Exercise details: For the records below, output word for word the lines from the one with "Open the Absatz paragraph format dropdown" up to and including the one with "Confirm with the OK button". No pictures.

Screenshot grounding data
______________________________
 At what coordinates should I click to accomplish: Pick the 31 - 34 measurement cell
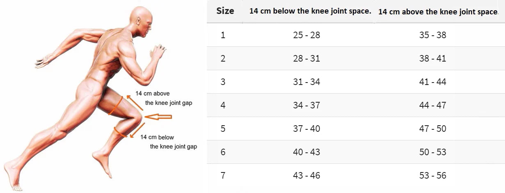(306, 82)
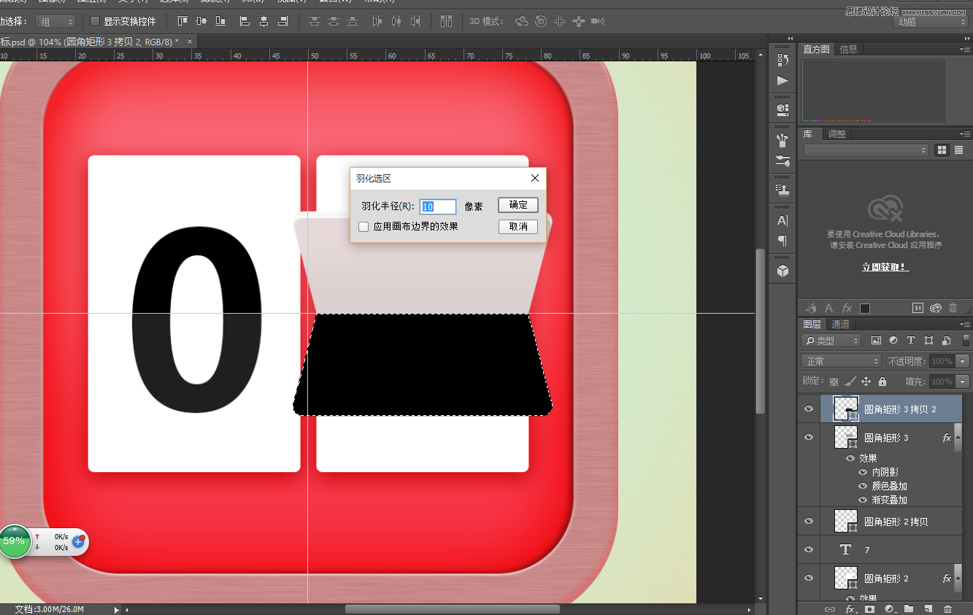Click the actions play panel icon
Screen dimensions: 973x615
tap(782, 80)
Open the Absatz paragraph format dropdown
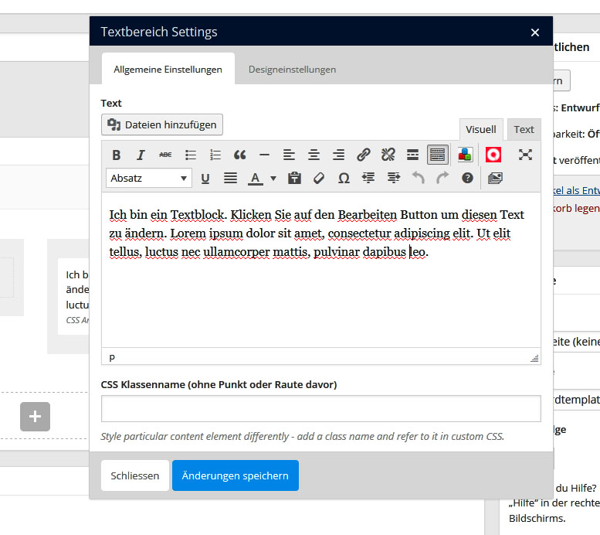 [148, 178]
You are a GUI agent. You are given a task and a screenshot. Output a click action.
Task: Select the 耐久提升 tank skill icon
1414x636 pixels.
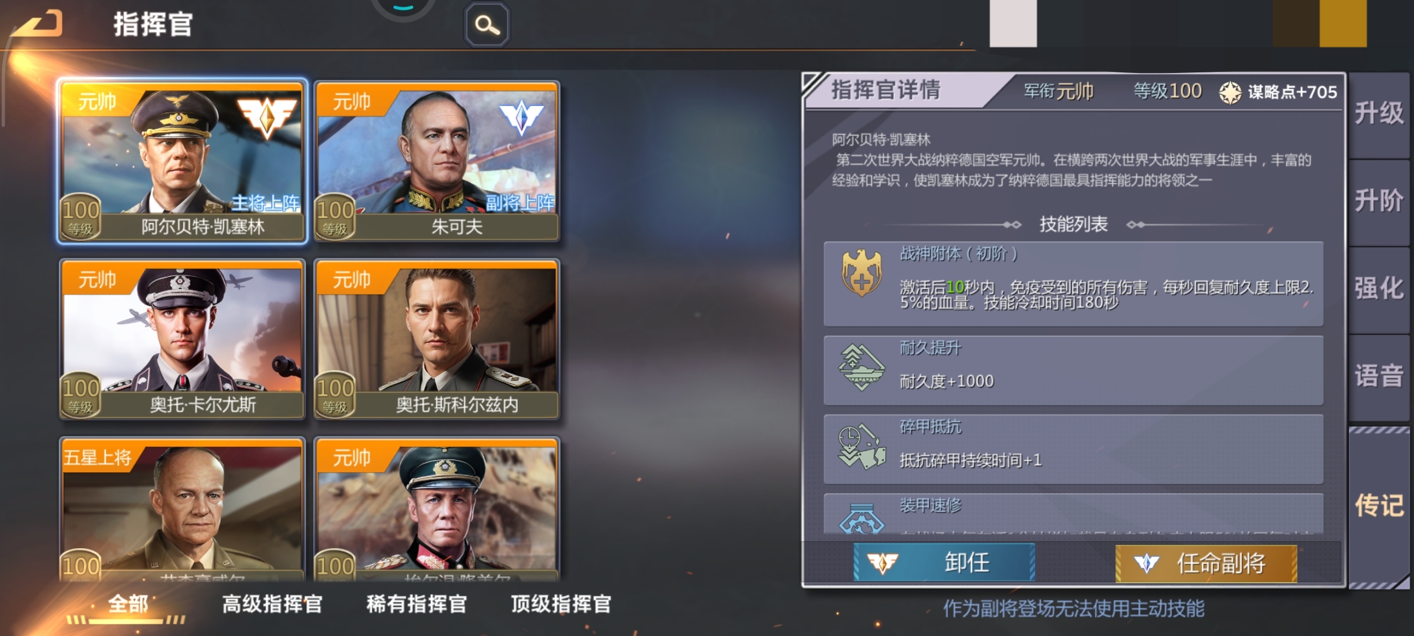point(861,367)
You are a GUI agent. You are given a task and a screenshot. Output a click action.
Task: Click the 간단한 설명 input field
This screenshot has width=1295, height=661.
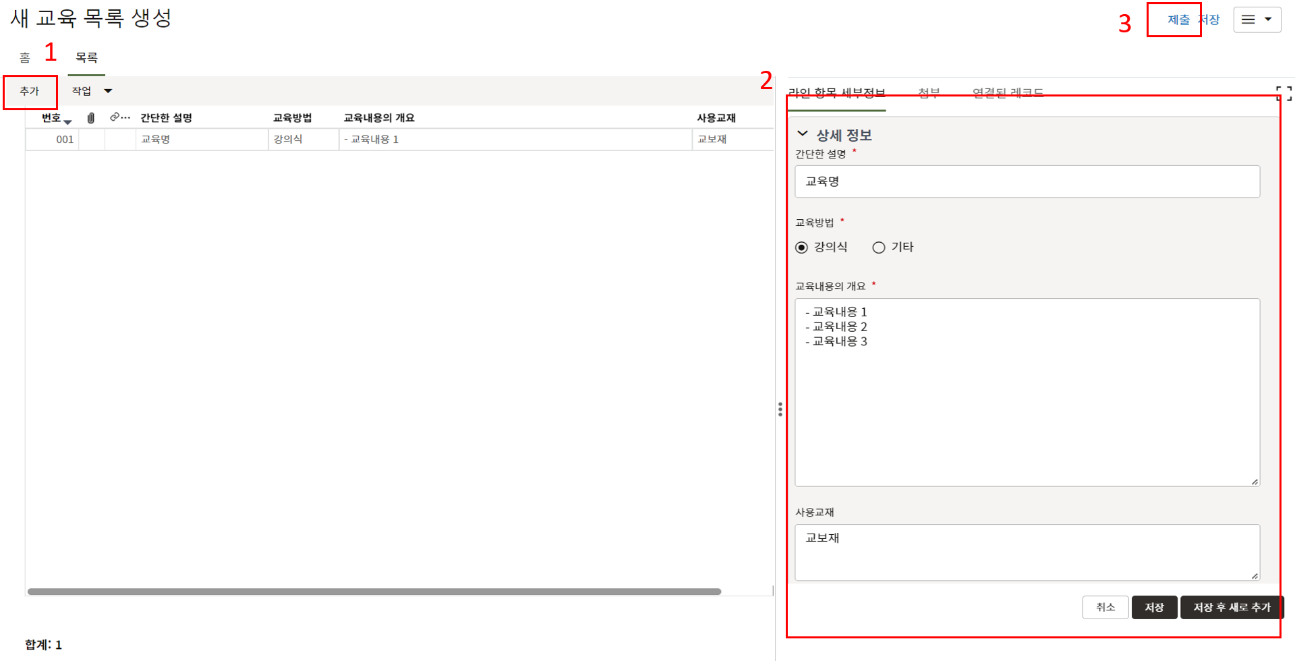(x=1027, y=181)
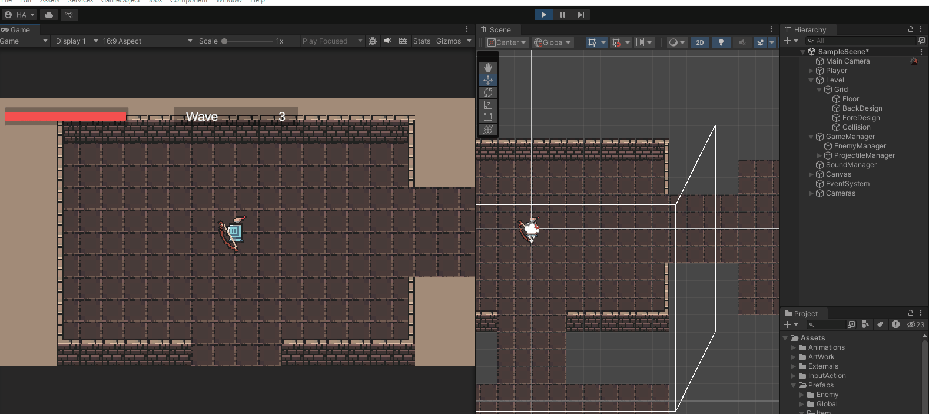The image size is (929, 414).
Task: Toggle 2D view mode in Scene
Action: pos(699,42)
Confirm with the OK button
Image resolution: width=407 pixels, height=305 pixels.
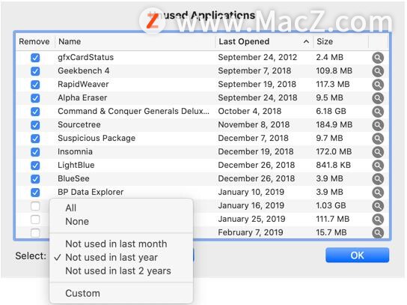357,256
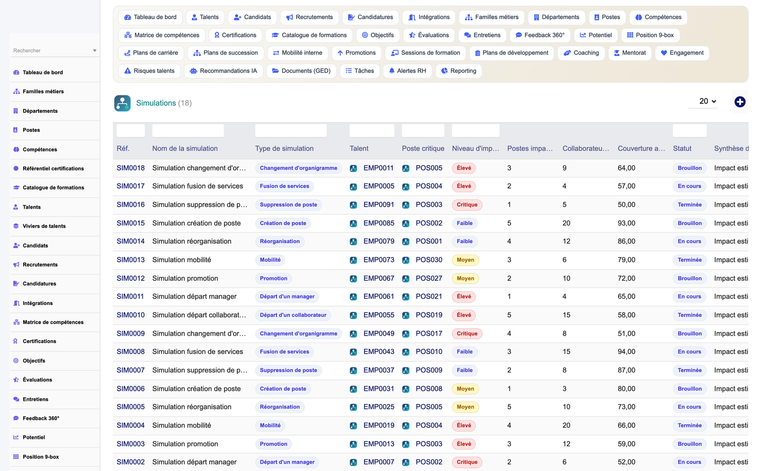Viewport: 762px width, 471px height.
Task: Open Recommandations IA robot icon tab
Action: (x=224, y=71)
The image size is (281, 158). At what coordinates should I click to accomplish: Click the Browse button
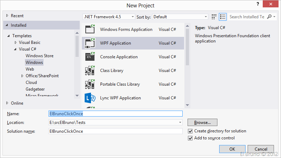tap(202, 123)
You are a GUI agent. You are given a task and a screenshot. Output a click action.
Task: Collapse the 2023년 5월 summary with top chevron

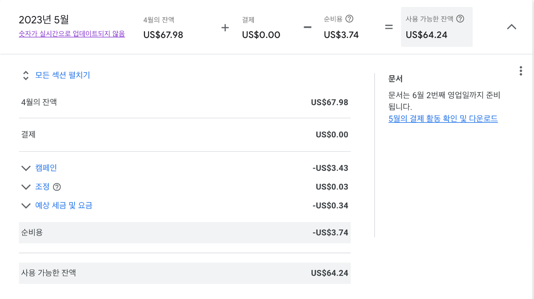[512, 27]
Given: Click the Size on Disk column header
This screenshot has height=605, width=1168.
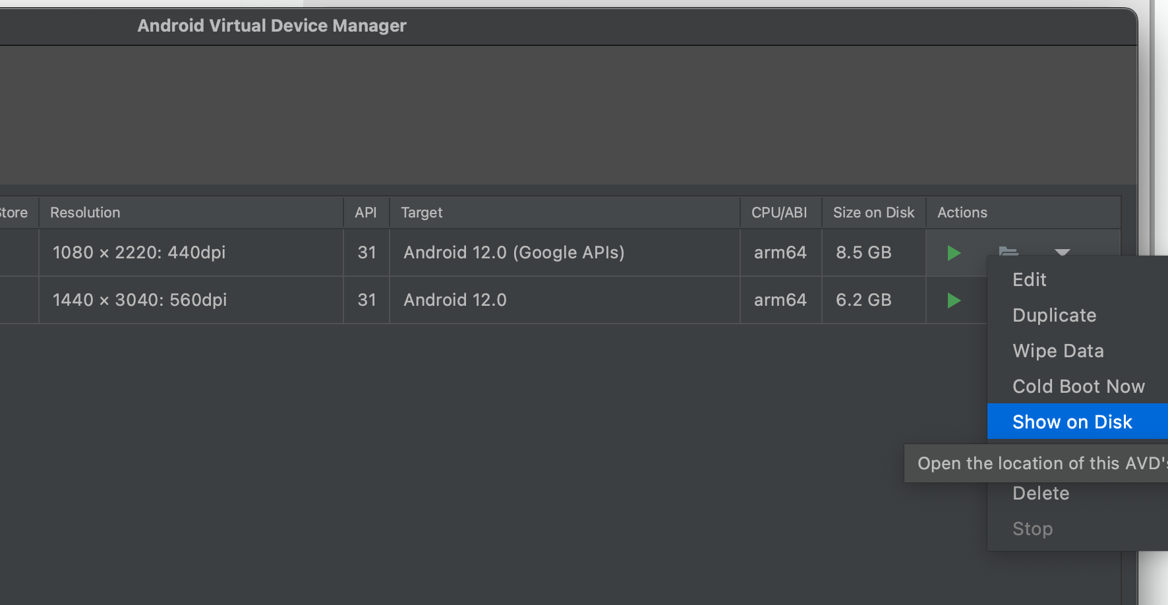Looking at the screenshot, I should (x=873, y=213).
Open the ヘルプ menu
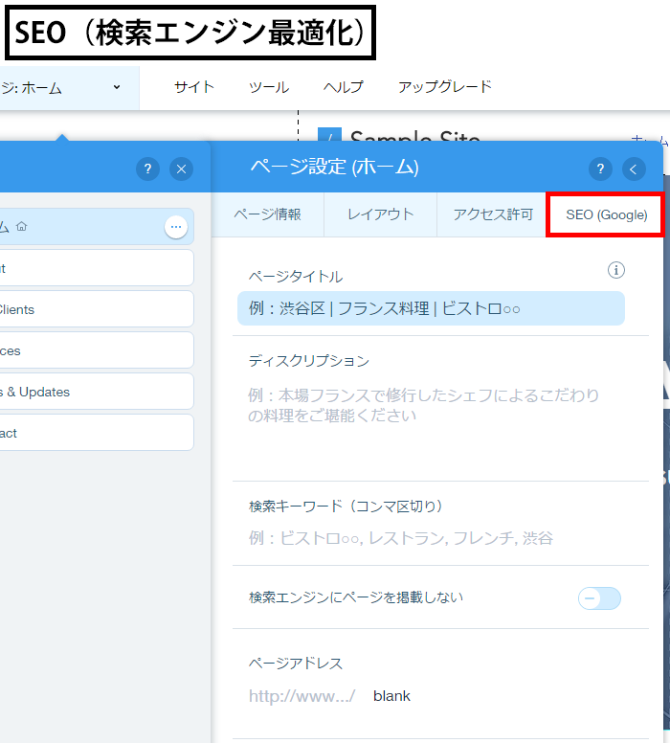Screen dimensions: 670x743 coord(344,87)
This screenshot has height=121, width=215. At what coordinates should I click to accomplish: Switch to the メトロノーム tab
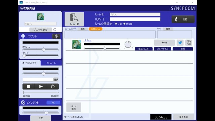point(51,63)
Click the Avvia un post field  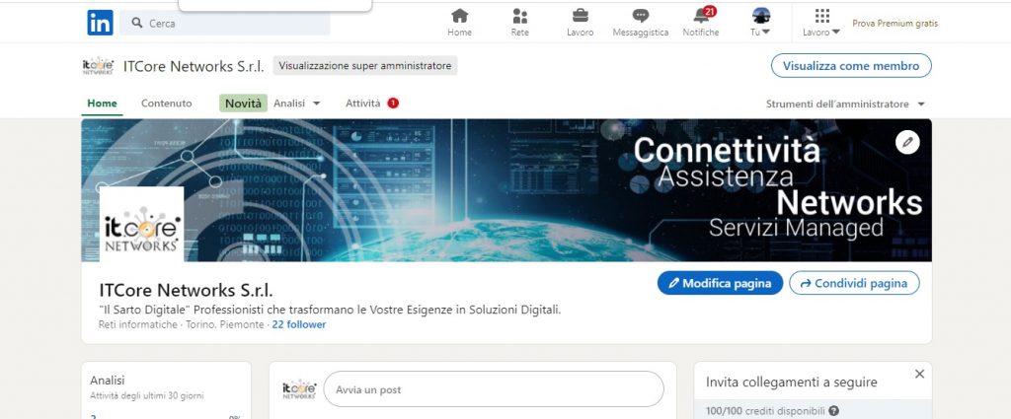coord(494,389)
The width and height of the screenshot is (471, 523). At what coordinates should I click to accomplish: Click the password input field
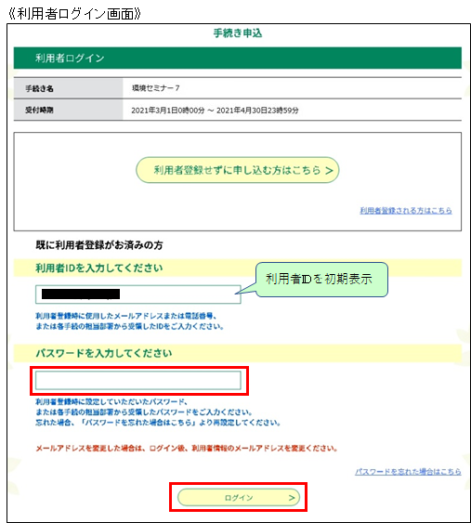tap(138, 380)
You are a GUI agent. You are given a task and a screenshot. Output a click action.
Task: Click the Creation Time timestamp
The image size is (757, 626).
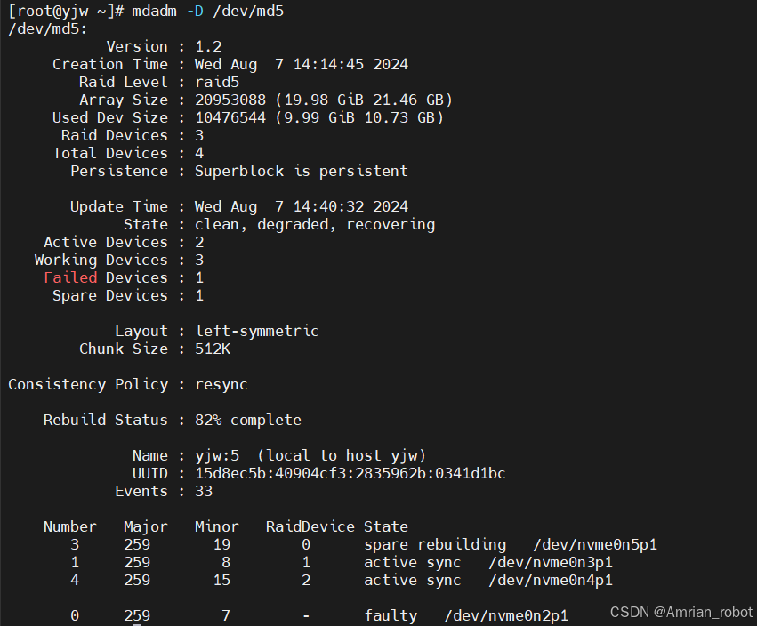(x=302, y=64)
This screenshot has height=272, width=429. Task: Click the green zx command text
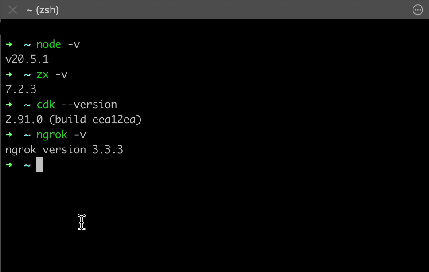click(43, 74)
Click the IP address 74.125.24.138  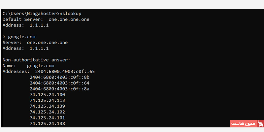click(47, 123)
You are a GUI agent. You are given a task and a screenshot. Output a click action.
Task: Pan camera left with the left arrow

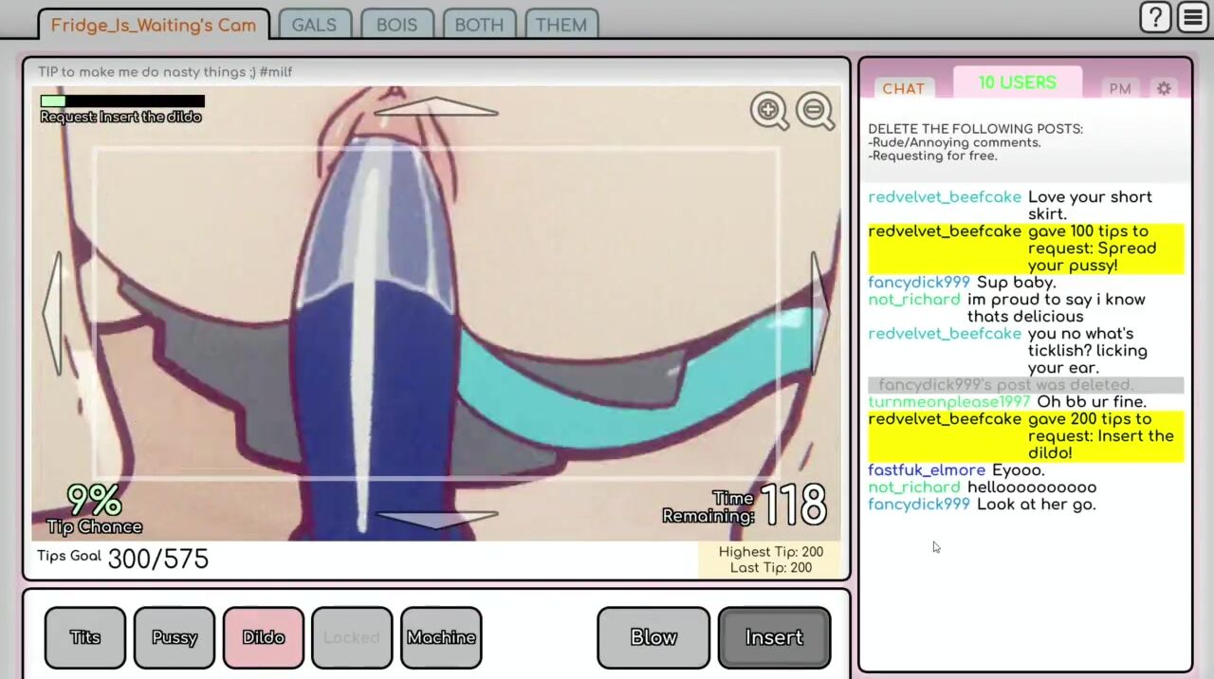(54, 313)
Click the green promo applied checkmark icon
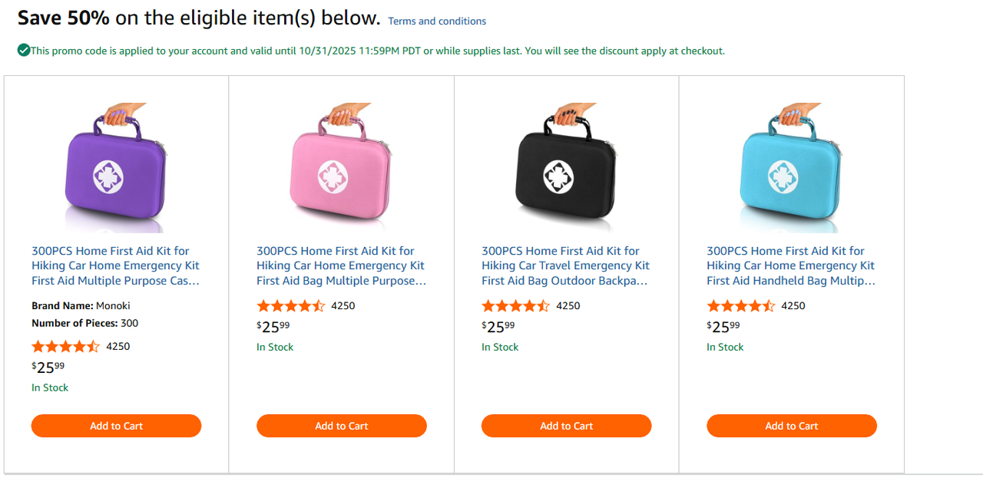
______________________________
Response to this task:
Open the Absatz paragraph format dropdown
 [148, 178]
You are a GUI agent. You are given a task and a screenshot. Output a click action.
Task: Select the 耐久提升 tank skill icon
1414x636 pixels.
point(861,367)
You are a GUI agent. You are given a task and a screenshot. Output a click action.
Task: Click the 간단한 설명 input field
This screenshot has width=1295, height=661.
(x=1027, y=181)
The image size is (929, 414).
Task: Toggle 2D view mode in Scene
Action: pos(699,42)
Confirm with the OK button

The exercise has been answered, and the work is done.